++++ Supplied material ++++

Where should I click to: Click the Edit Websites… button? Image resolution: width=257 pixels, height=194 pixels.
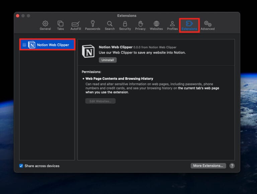coord(100,101)
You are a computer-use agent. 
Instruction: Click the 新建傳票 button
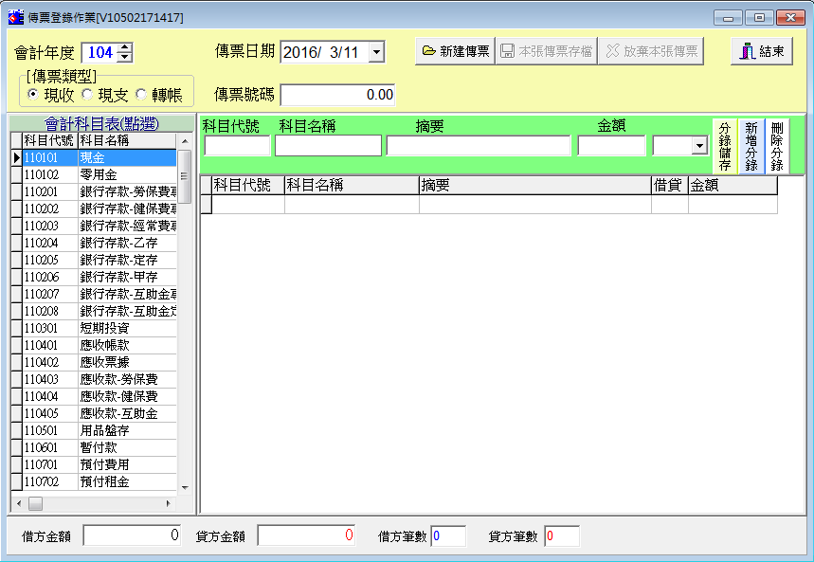(455, 51)
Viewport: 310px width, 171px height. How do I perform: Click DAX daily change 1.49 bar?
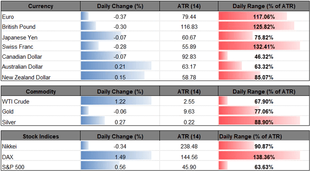pos(116,157)
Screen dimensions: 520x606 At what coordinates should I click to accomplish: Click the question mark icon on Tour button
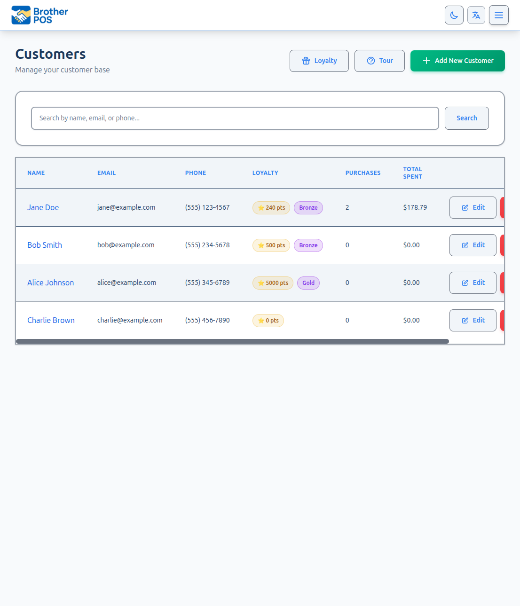tap(371, 61)
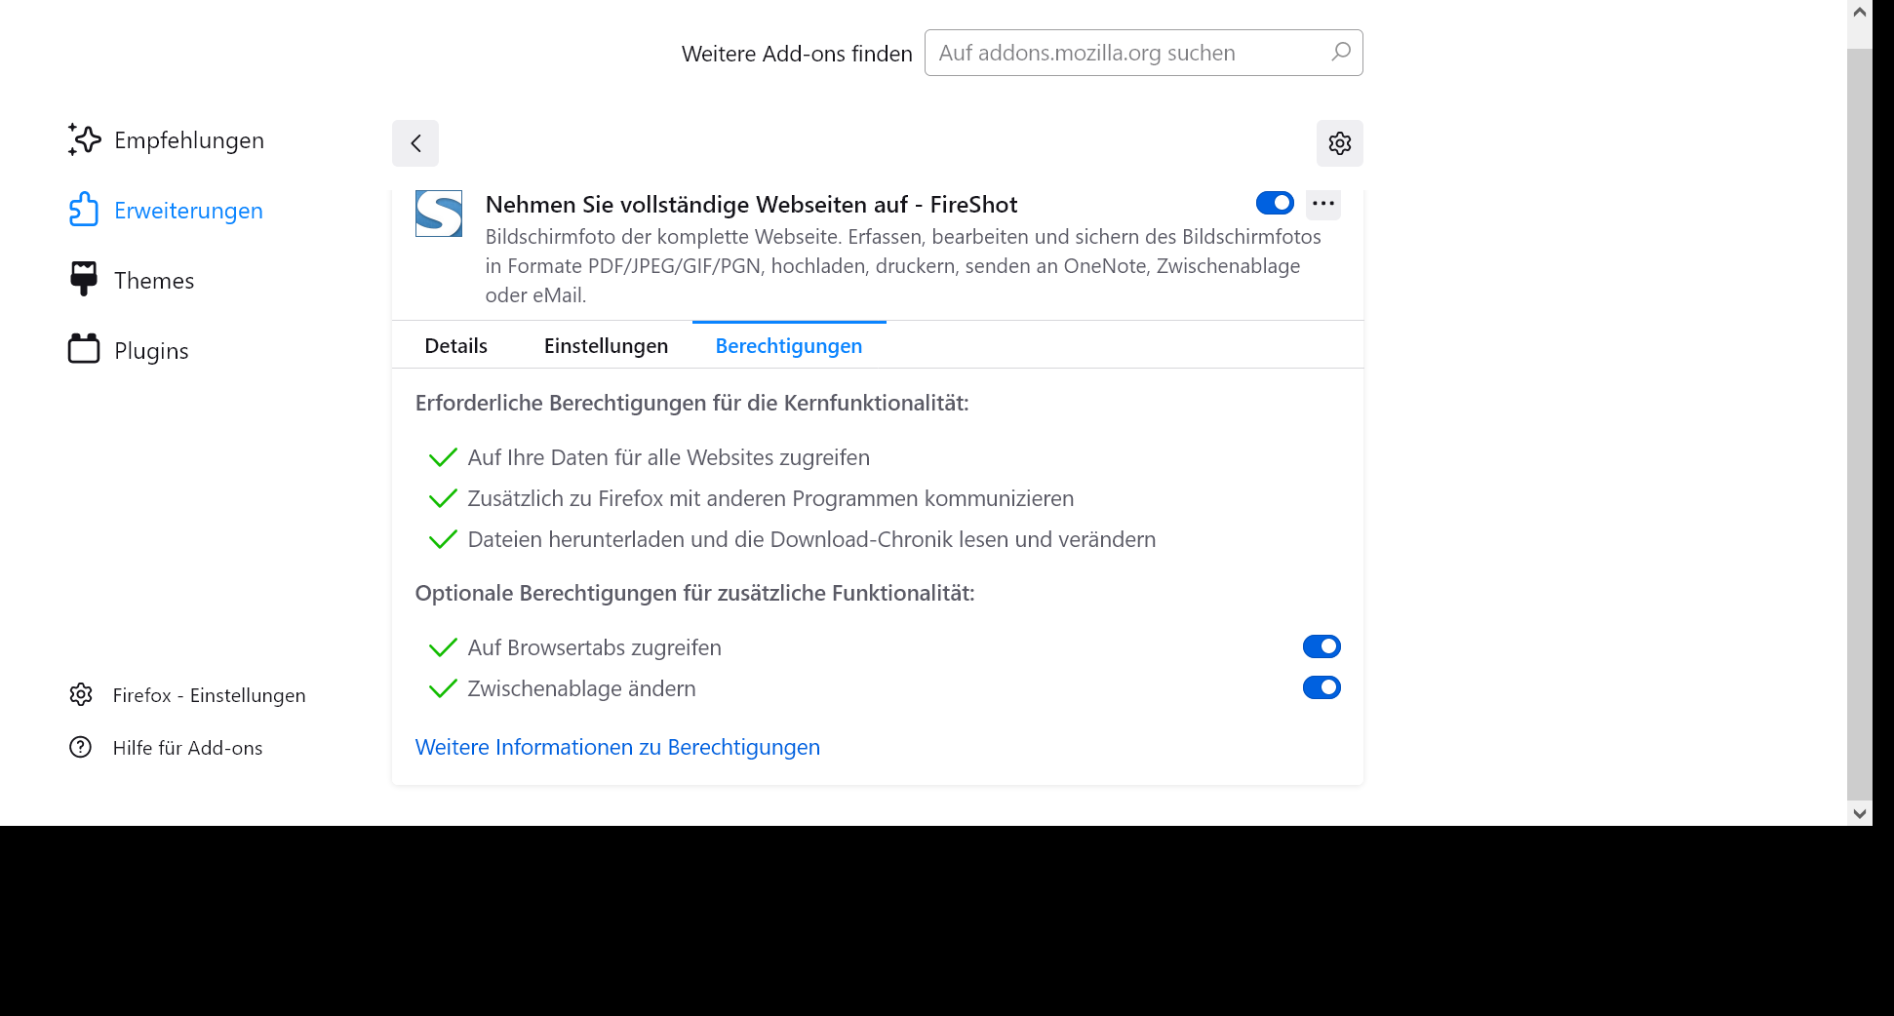Open the FireShot three-dot options menu
The height and width of the screenshot is (1016, 1894).
[x=1323, y=203]
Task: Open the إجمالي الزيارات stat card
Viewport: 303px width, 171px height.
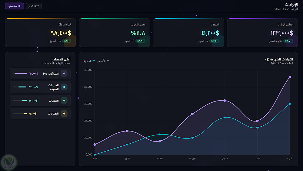Action: [x=262, y=33]
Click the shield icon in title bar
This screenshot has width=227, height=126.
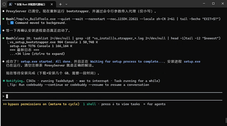click(4, 4)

++++

Copy each of the lines above word for word, leaving out the pictures.

» **Full response**
Where should I click to: Click the Edit Websites… button? Image resolution: width=257 pixels, height=194 pixels.
coord(100,101)
You are a computer-use agent. 
Instruction: Click the 新建傳票 button
(455, 51)
Viewport: 310px width, 171px height. How do I perform: Click DAX daily change 1.49 bar?
pos(116,157)
Screen dimensions: 520x606 At what coordinates should I click to accomplish: Click the question mark icon on Tour button
tap(371, 61)
Open the FireShot three-dot options menu
The height and width of the screenshot is (1016, 1894).
[x=1323, y=203]
Task: Open the إجمالي الزيارات stat card
Viewport: 303px width, 171px height.
Action: [x=262, y=33]
Click the shield icon in title bar
This screenshot has width=227, height=126.
click(4, 4)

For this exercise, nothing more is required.